However, “on whose behalf,” as underscored by its use elsewhere in related Vermont law, contemplates an agreement between the sponsor and the beneficiary to run the communication, not incidental or uncoordinated aid. See Farhane, 634 F.3d at 142 (“we do not look at statutory language in isolation to determine if it provides adequate notice of conduct proscribed or permitted. Rather, we consider language in context”). For instance, a “related campaign expenditure made on the candidate's behalf” must be “intentionally facilitated by, solicited by or approved by the candidate or the candidate's political committee.” Vt. Stat. Ann. tit. 17, § 2809(c); Randall, 548 U.S. at 238, 126 S.Ct. 2479. The same is true of lobbyist disclosure requirements. Vt. Stat. Ann. tit. 2, § 263(c)(4) (“the lobbyist shall provide the name of the employer, the name of the person, group or coalition on whose behalf he or she lobbies and a description of the matters for which lobbying has been engaged by the employer”).
Since “on whose behalf” requires coordination between the party benefited and the party paying for the communication, its application is relatively narrow and clearly defined. The Court does not find it vague.
Even if the statutory language permitted a degree of uncertainty as to an arrangement between the communication's sponsor and its beneficiary, it would likely still survive vagueness scrutiny. The First Circuit upheld “on whose behalf” against vagueness attack when the phrase appeared in Rhode Island law requiring groups making independent expenditures to send notice to the candidate “ ‘on whose behalf the expenditure ... was made.’ ” Daluz, 654 F.3d at 120–21 (citing R.I. Gen. Laws § 17–25–10(b)). Even though independent expenditures were defined as spending uncoordinated with candidates, the Court found no vagueness issue with “on whose behalf.” Id. at 118, 121. Rather, it found the provision clearly required sending a report “to the candidate who stands to benefit from the independent expenditure's advocacy.” Id. at 121.McConnell made a similar point in a different context, upholding against vagueness challenge the federal definition of coordinated expenditures, which does not require an agreement. 540 U.S. at 222–23, 124 S.Ct. 619.
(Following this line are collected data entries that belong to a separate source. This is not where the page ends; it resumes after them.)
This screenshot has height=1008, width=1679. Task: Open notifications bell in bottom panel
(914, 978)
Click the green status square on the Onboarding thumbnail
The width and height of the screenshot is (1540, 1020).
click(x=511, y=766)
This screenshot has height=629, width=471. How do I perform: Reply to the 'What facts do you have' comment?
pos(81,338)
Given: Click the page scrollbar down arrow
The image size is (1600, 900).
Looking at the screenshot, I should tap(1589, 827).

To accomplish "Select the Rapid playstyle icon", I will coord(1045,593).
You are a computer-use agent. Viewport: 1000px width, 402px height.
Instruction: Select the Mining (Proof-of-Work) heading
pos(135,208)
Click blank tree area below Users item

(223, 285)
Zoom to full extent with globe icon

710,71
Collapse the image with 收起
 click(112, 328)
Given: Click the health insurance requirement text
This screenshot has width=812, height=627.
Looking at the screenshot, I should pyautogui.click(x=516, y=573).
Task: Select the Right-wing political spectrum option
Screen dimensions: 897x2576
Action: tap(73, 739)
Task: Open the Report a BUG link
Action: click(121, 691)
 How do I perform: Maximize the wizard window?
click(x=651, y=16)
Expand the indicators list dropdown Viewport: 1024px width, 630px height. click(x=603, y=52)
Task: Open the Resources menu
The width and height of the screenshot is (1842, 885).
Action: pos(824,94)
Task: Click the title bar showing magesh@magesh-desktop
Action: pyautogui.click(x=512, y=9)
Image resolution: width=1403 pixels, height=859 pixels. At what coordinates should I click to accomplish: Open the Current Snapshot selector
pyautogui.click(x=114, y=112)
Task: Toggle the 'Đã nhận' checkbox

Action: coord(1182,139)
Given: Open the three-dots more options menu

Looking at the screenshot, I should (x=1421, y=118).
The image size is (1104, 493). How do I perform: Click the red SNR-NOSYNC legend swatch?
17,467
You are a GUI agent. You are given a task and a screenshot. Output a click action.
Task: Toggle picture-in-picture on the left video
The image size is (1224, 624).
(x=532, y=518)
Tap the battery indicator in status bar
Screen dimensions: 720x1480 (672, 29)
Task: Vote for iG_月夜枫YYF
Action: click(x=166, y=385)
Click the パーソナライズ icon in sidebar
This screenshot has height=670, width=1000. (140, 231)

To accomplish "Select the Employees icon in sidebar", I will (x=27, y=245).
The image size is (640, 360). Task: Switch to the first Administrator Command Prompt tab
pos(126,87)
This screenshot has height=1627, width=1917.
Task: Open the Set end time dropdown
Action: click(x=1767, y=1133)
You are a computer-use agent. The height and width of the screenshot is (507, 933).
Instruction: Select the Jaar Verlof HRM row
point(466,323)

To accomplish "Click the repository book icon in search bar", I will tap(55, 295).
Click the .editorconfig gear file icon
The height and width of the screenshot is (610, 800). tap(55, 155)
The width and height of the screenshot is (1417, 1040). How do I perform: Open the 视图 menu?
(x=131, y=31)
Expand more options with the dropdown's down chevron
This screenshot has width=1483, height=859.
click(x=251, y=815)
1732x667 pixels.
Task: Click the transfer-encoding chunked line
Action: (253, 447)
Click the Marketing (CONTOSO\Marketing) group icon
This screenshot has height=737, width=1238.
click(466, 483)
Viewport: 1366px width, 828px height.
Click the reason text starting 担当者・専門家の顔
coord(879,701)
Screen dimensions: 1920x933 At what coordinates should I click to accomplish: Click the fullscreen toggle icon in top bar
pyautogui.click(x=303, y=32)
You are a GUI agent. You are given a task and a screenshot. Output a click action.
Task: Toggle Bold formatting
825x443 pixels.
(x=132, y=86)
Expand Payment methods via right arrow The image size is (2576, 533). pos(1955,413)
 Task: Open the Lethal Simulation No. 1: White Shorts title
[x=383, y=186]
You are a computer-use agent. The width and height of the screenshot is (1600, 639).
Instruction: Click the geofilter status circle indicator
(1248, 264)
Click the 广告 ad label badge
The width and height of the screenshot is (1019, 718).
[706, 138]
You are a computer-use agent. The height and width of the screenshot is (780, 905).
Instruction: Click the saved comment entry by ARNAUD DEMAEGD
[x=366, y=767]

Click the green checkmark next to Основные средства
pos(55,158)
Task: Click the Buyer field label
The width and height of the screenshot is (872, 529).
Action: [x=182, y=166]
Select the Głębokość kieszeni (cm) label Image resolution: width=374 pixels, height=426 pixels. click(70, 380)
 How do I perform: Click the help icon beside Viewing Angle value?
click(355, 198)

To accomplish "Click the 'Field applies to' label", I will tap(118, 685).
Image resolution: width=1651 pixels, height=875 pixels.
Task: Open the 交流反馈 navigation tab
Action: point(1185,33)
VRLC lastly contends that “relating to” in the MMA reporting requirement is vague. The law provides that persons engaging in MMA of greater than $500 within thirty days of an election must file a report with the Secretary and send a copy to each candidate who is mentioned or whose likeness appears in the communication. Vt. Stat. Ann. tit. 17, § 2893(b). The required report “shall identify the person who made the expenditure with the name of the candidate involved in the activity and any other information relating to the expenditure that is required to be disclosed under the provisions of sections 2803(a) and (b) of this title.” Id. (emphasis added). Sections 2803(a) and (b) enumerate requirements for all campaign finance reports. Moreover, they require the Secretary to provide a standard reporting form conforming to the requirements. Id. § 2803(a). The Secretary has produced a one-page, MMA-specific form, and it sets forth the information “relating to the expenditure” required to be produced. Crossman Decl. Ex. 11. The law is itself clear and further clarified by administrative action, and the Court does not find it unconstitutionally vague.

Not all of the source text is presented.